I've also read about the so-called loudness war and the recent backlash against it. This rather confirms my experience with the izotope tracks in the link above.

I guess that if you just have access to a sound file, and not the project's DAW tracks, then there is a good case for experimenting with mastering tools to improve the sonic impression. But, at this point, I feel that the best way forward would be to get the individual tracks optimised (using e.g. compression and eq on the vocals) then mix the levels to get the desired balance. Then finally run through a normalise-to-peak and have done with it.

I must be missing something since my views are at odds with the world, or so it seems.

Cheers

Spogg

Re: Filling the gap- community mixing/mastering fx project(s

PostPosted: Sun May 01, 2016 11:10 am
by tulamide
Hey Spogg,

I agree to what you experienced. It is what I'm talking about a lot. That's why I always talked of bringing the levels to similar stages. People prefer the louder one, no matter if it is really the better one. But loudness is just a turn on the knob of your receiver (or whatever you use to listen to music).

Remember my application Dancer? It has a full featured professional DR (dynamic range) meter. Not a coincidence. I made it after I encountered songs so flat that they were practically dead. Nice analogy: a flatline. Then I read about the loudness war and a tool (a meter) that wanted to set a sign against this over-compression. I then created my own, based on some info about technical requirements.

Have a closer listen to Bolero. And then imagine hearing that piece of music squeezed by a maximizer. I am using such tools in mastering, but only very carefully and just to make the result homogenous. To take care it brings it all together to build a harmonic soundscape.

What you loose by compressing is dynamic. Nobody will really wonder about that. But dynamic is what makes music interesting. In higher speed dance music there's so much compression going on ("multi-stage compression"), that you need to use another compressor with sidechaining to give the kick a little more room. Although it's somehow terrible, the pumping effect that results from it also introduces some dynmaic again, which makes the music more interesting. Strange ways...

The only things you really need to compress are vocals (if not a choir) and electric guitars (because of their distortion). Apart from that, compression can be an art form if you use it in extreme ways.

Re: Filling the gap- community mixing/mastering fx project(s

PostPosted: Sun May 01, 2016 12:33 pm
by Spogg
tulamide wrote:Hey Spogg,

I agree to what you experienced.
...

The only things you really need to compress are vocals (if not a choir) and electric guitars (because of their distortion).

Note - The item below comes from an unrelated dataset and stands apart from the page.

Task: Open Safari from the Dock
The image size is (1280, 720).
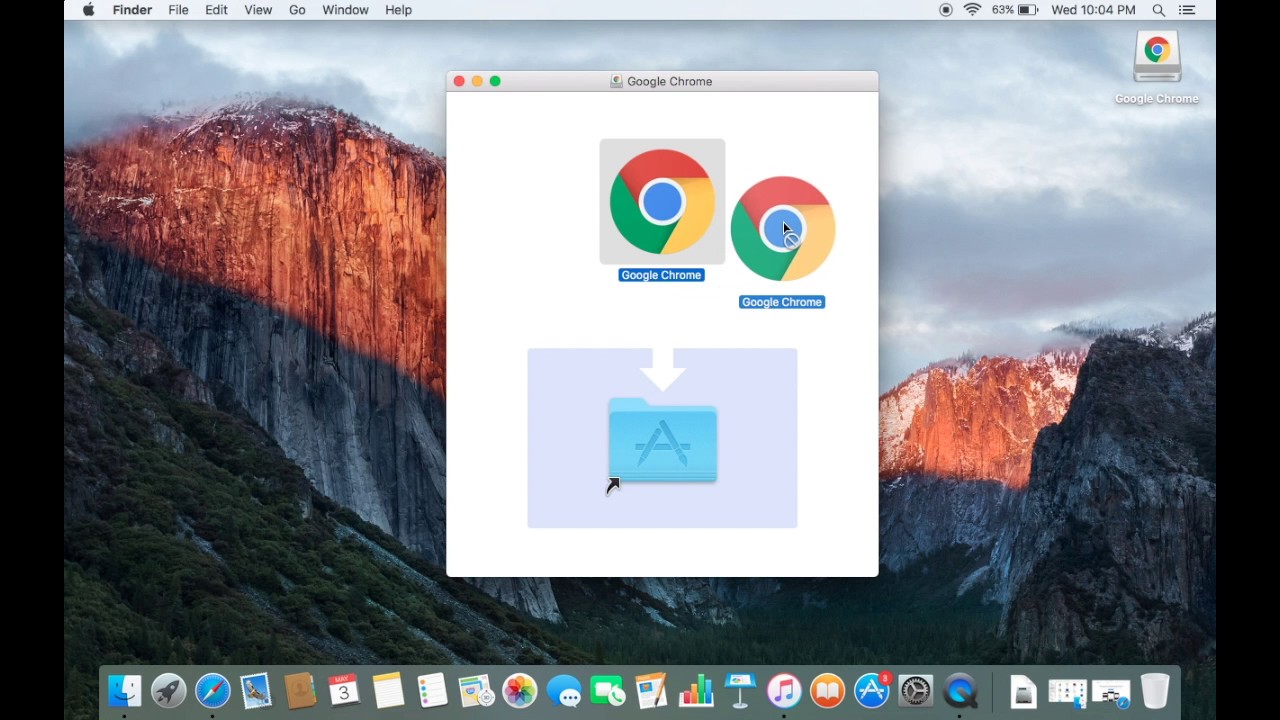Action: [212, 690]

Apart from that, compression can be an art form if you use it in extreme ways.


Then I am not alone in the world! Thank you tulamide!

I remember that in my vinyl days I was always frustrated by the difference in dynamic range between a recording and a live performance, be it rock or classical. I understand why compression was needed for that medium, to keep the stylus in the groove, to fit more on a disc and to keep all the quieter parts usefully above the noise floor (hiss, crackle, rumble).
When I heard my very first CD (orchestral music on headphones) I was stunned at the apparent dynamic range and inuadible noise floor and I just had to spend £300 (equals a grand now) on a Yamaha CD player. I bought some CD versions of albums I already owned and did A/B comaprisons just to delight in the improvements of literally every sonic aspect. These days vinyl, for some reason that totally escapes me, is considered "better" somehow. I'm simply stunned that some people actually want to make their music sound like it's come from vinyl or even cassette tape. But that's a different issue I guess, more to do with psychology than Hi-Fi reproduction I believe.
I'm probably just showing my age :lol:

Maybe the conclusion is that all this mastering is "horses for courses". In this way it's "right" for EDM and "wrong" for classical and somewhere in-between for other genres. The exception would of course be for addressing older recordings' shortcomings.

I'm currenly experimenting in FS with compression and the like but somehow my heart isn't in it, if you know what I mean.